• **Stored items**
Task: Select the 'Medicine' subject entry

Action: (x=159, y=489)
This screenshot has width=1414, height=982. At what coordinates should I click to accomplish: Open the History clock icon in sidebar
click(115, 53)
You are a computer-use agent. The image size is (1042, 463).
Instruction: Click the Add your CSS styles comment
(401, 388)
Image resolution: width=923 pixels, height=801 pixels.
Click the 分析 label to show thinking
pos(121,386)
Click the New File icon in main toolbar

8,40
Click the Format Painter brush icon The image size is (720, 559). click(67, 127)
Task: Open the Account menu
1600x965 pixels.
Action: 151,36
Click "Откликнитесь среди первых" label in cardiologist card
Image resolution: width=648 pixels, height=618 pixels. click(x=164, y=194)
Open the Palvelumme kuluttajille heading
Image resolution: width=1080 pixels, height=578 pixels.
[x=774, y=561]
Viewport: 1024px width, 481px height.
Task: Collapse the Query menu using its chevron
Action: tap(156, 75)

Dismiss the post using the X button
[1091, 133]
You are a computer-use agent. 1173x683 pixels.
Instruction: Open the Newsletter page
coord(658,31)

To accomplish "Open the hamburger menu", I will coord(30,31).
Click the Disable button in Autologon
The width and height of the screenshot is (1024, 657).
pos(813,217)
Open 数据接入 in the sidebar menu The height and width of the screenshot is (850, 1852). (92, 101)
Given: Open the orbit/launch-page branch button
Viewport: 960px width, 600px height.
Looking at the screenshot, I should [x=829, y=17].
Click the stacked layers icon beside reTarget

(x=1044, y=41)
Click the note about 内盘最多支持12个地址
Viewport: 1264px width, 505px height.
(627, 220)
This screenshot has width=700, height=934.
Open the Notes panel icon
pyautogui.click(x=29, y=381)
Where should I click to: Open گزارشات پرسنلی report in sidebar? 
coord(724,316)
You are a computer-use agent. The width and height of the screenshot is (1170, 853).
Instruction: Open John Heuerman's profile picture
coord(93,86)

• **Assignment**
Filter the entries above and copy only the lines that hold "computer".

• **Response to this task**
You are a computer-use agent. The image size is (1042, 463).
You are a computer-use agent. 1173x683 pixels.
You are a computer-use agent. The width and height of the screenshot is (1170, 853).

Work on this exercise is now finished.